§ Texto fornecido

= = = =

Na década seguinte, com o país e o mundo em plena reviravolta,falou-se muito nesse bispo, líder de uma direita ultra-conservadora, defensor de um direito inalienável de propriedade sobre extensões de terra sacralizadas pelas grilagens históricas que construíram a riqueza colonial e nacional. Nessa época, em que ele catalisou o ódio dos estudantes de uma esquerda em que me situava, eu ficava à parte. Talvez por uma imprecisa gratidão, por causa das pinturas da catedral, da sobrinha adolescente colorida, do alargamento dos horizontes que isso tudo trouxe à cidade de terra branca, obrigada a se perceber rodeada da terra vermelha e exausta de todo o café que nos criara.

= = = =

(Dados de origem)
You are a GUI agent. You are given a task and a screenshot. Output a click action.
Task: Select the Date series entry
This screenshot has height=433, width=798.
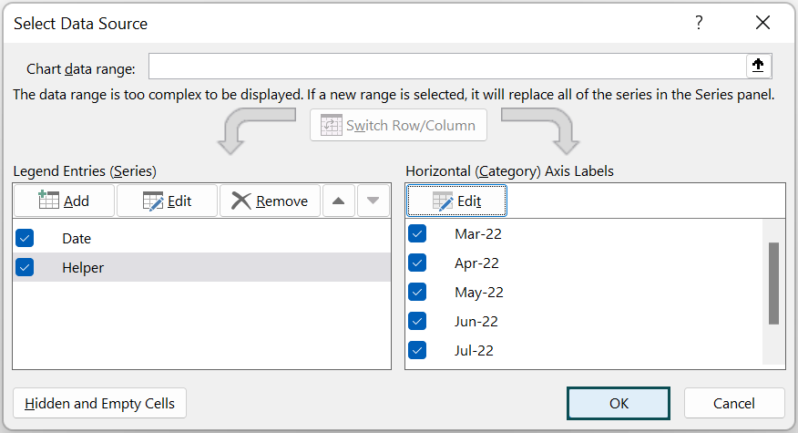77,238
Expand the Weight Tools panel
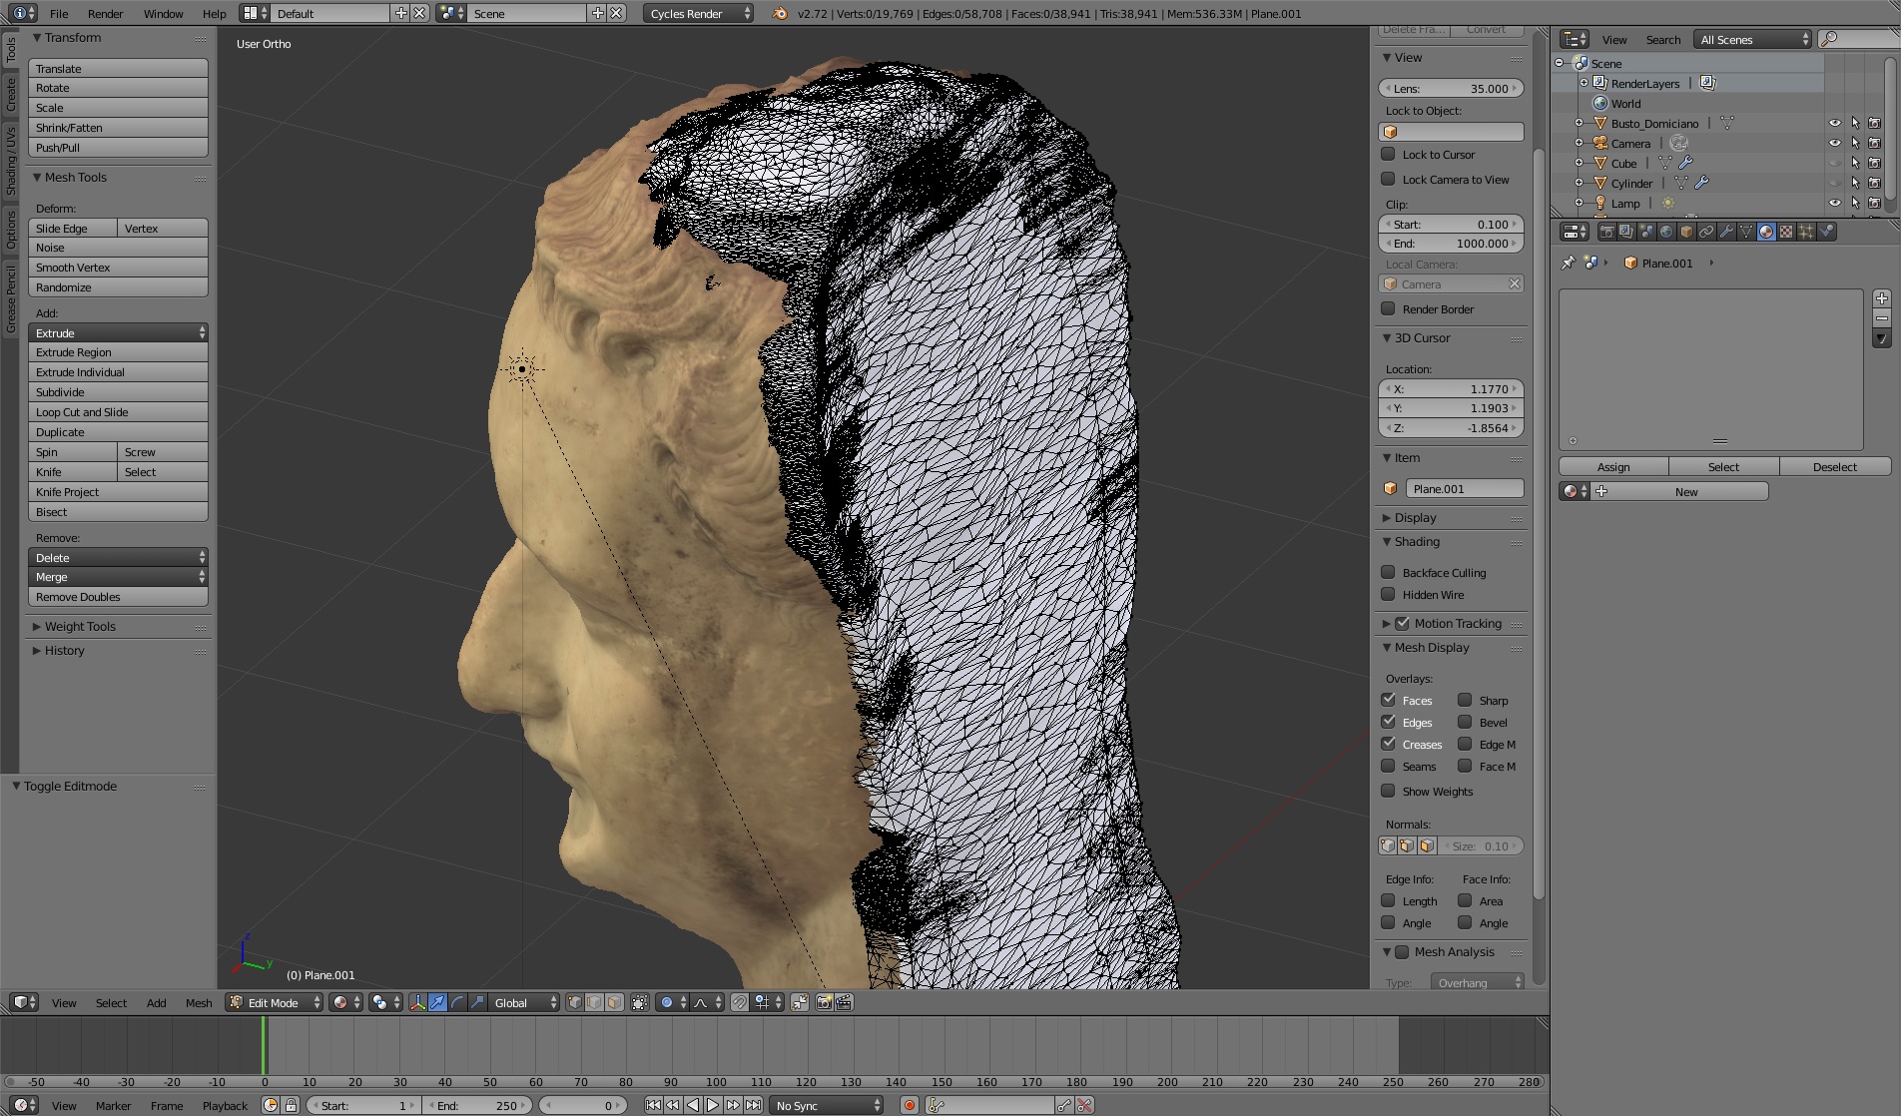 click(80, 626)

= = = =

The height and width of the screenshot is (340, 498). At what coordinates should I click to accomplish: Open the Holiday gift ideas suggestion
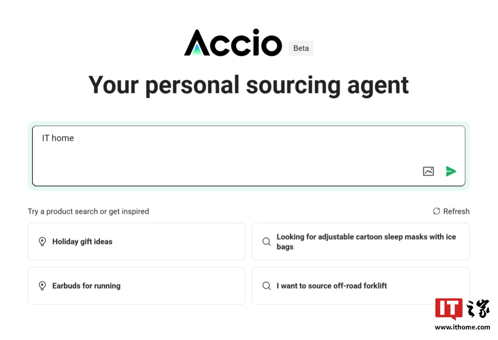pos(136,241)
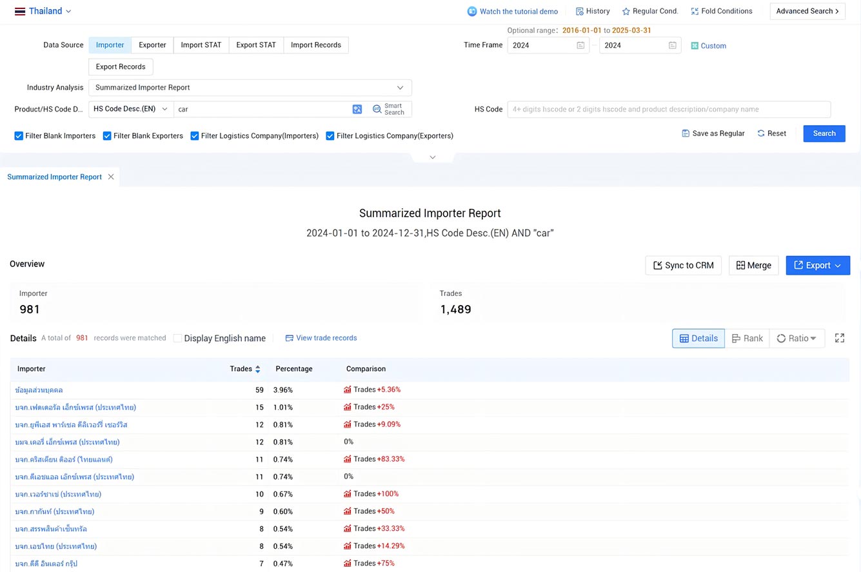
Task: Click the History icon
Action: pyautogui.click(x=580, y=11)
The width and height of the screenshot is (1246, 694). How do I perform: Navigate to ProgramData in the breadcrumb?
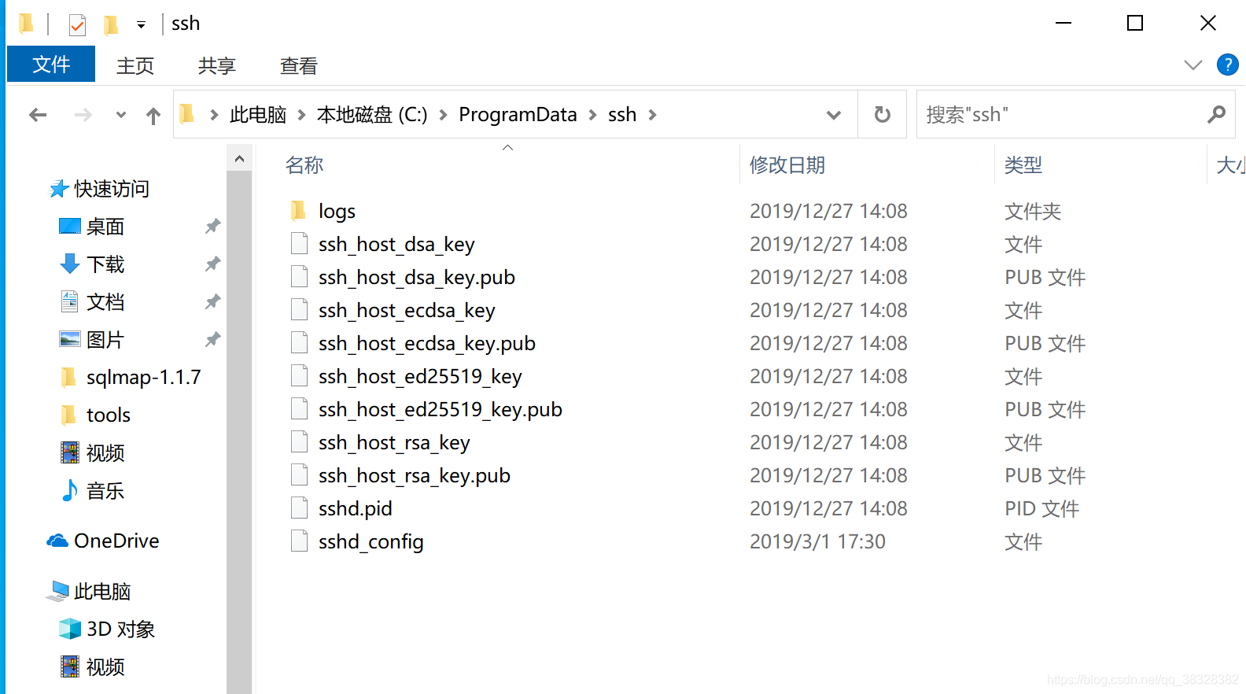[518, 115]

= = = =

§ O que fazer
1. Atualize o trecho do texto fornecido começando em "Na década seguinte, com" e indo até "que nos criara.", trocando "bispo" por "cardeal".
2. Por favor, diga de que cor era a terra da cidade, segundo o texto fornecido.

§ Respostas das tarefas
1.
Na década seguinte, com o país e o mundo em plena reviravolta,falou-se muito nesse cardeal, líder de uma direita ultra-conservadora, defensor de um direito inalienável de propriedade sobre extensões de terra sacralizadas pelas grilagens históricas que construíram a riqueza colonial e nacional. Nessa época, em que ele catalisou o ódio dos estudantes de uma esquerda em que me situava, eu ficava à parte. Talvez por uma imprecisa gratidão, por causa das pinturas da catedral, da sobrinha adolescente colorida, do alargamento dos horizontes que isso tudo trouxe à cidade de terra branca, obrigada a se perceber rodeada da terra vermelha e exausta de todo o café que nos criara.

2. Branca.